Weiter, es sind viele Rätsel zu lösen
Es geht treppauf und treppab, von Raum zu Raum, eine lange Strecke unter einem wunderbaren Glasdach entlang, das nach Umbau und Erweiterung des Museums seit 1997 Gebäude aus dem Mittelalter, der Neuzeit und der Moderne zum Gesamtkomplex des Museums verbindet. Es sorgt für viel Licht und auch wechselnde Ausblicke in die Stadt. Wir schauen auf den Turm der gotischen Kilianskirche und auf den Treppengiebel des ältesten Museumsteils, dem Steinhaus aus dem 14. Jahrhundert, das früher ein Lagerhaus war und in dem heute die Geschichte der Hanse erzählt wird.
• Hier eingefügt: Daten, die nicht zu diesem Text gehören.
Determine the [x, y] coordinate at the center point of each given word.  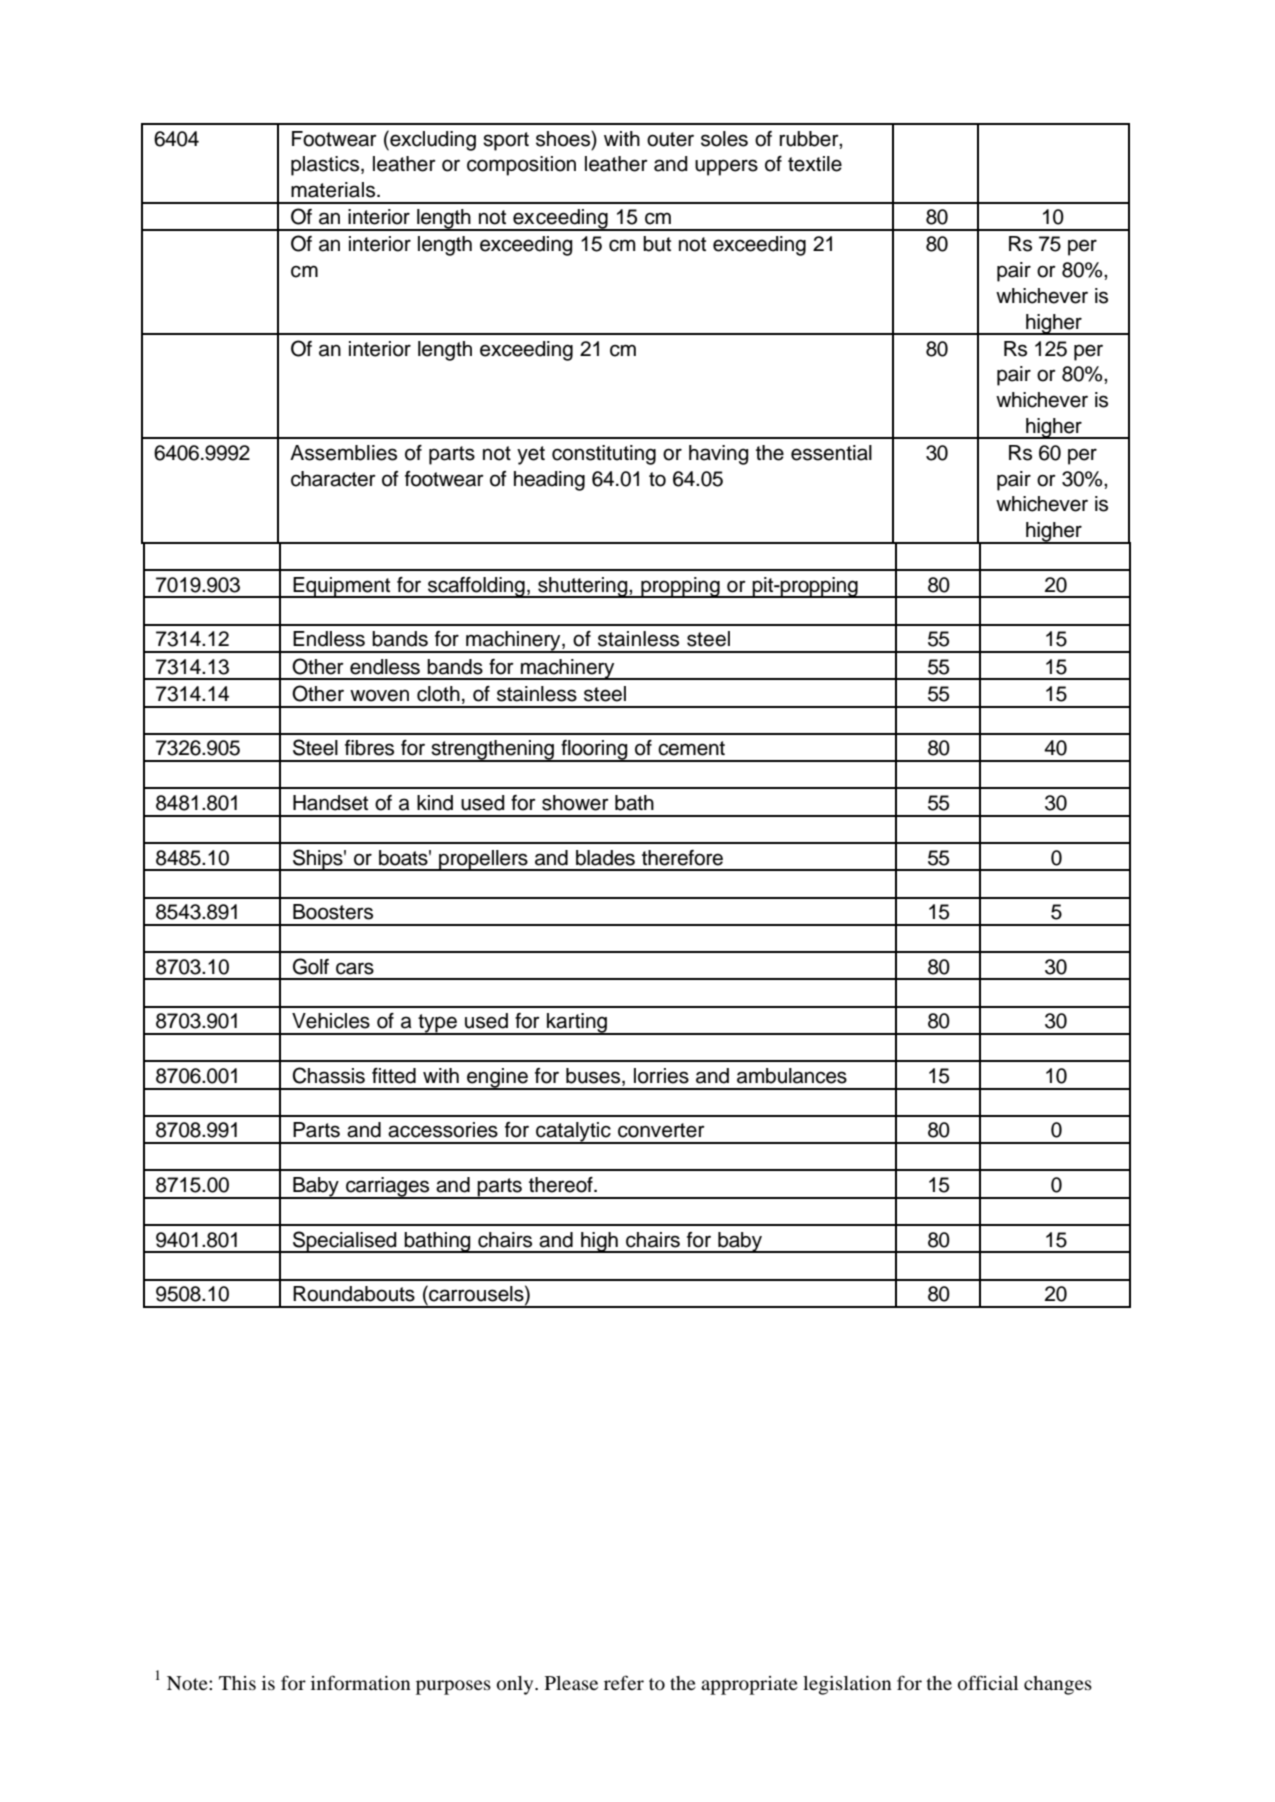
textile [815, 164]
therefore [682, 858]
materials [334, 190]
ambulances [792, 1076]
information [361, 1682]
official [988, 1682]
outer [670, 139]
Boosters [333, 912]
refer [624, 1682]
„Schau mal, Papa, hier sind sechs Schwerter!“ und „Da ist ja ein ganzes Skelett“ und „Wo ist der Bildschirm für das Quiz?“ und „Lass mich auch mal durchs Fernglas gucken!“ und „Das fühlt sich an wie ...“

Anhand der Rallye geht es durch alle für die Stadt wichtigen Bereiche: Geschichte, Politik, Handwerk, Industrie, Bergbau. Wir begegnen Dinosauriern, barocken Gemälden, Möbeln des Fabrikanten Mauser, Öfen aus Eisen, historischen Waffen, Werk- und Fahrzeugen, Hochgeschwindigkeitsfahrradreifen – und Gold!
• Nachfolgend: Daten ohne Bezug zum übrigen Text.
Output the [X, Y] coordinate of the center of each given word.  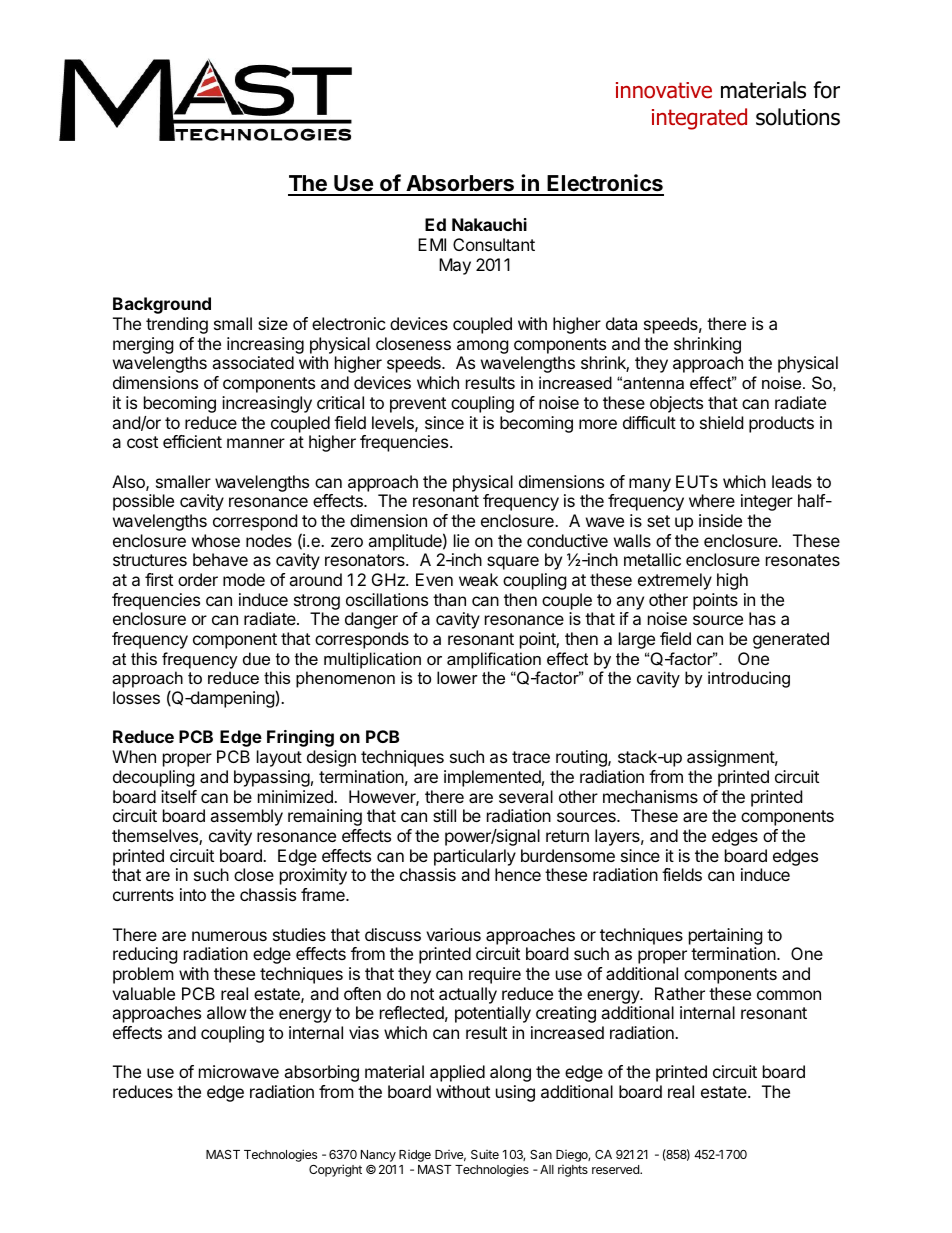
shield [721, 422]
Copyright [335, 1170]
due [256, 658]
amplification [494, 660]
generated [791, 640]
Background [162, 305]
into [193, 894]
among [483, 347]
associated [253, 362]
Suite [485, 1154]
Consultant [494, 244]
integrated [699, 119]
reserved [616, 1169]
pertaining [726, 936]
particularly [475, 857]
Der Abbau von Kupfer, Eisen und Gold, so lernen wir, spielte eine große Rolle in der Gegend. Der Korbacher Eisenberg war fünf Jahrhunderte lang das Ziel von Goldsuchern aus ganz Deutschland. Ein Modell in der Bergbauabteilung, natürlich im Keller des Museums, zeigt einen über 50 Meter tief in den Berg getriebenen Schacht in Miniatur. „Gruselig, so viele Leitern tief in die Erde runter zu klettern …“ Heute steigt niemand mehr zum Goldabbau in den Berg. Zwar gibt es noch große Goldvorräte, aber das Gold ist nur unter unglaublichem Aufwand und hohen Kosten vom Stein zu trennen. Es sitzt ganz fein, wie eine Flechte, auf den Gesteinsschichten. Das sehen wir uns selbst an, mit einer über einer Steinplatte verschiebbaren Lupe.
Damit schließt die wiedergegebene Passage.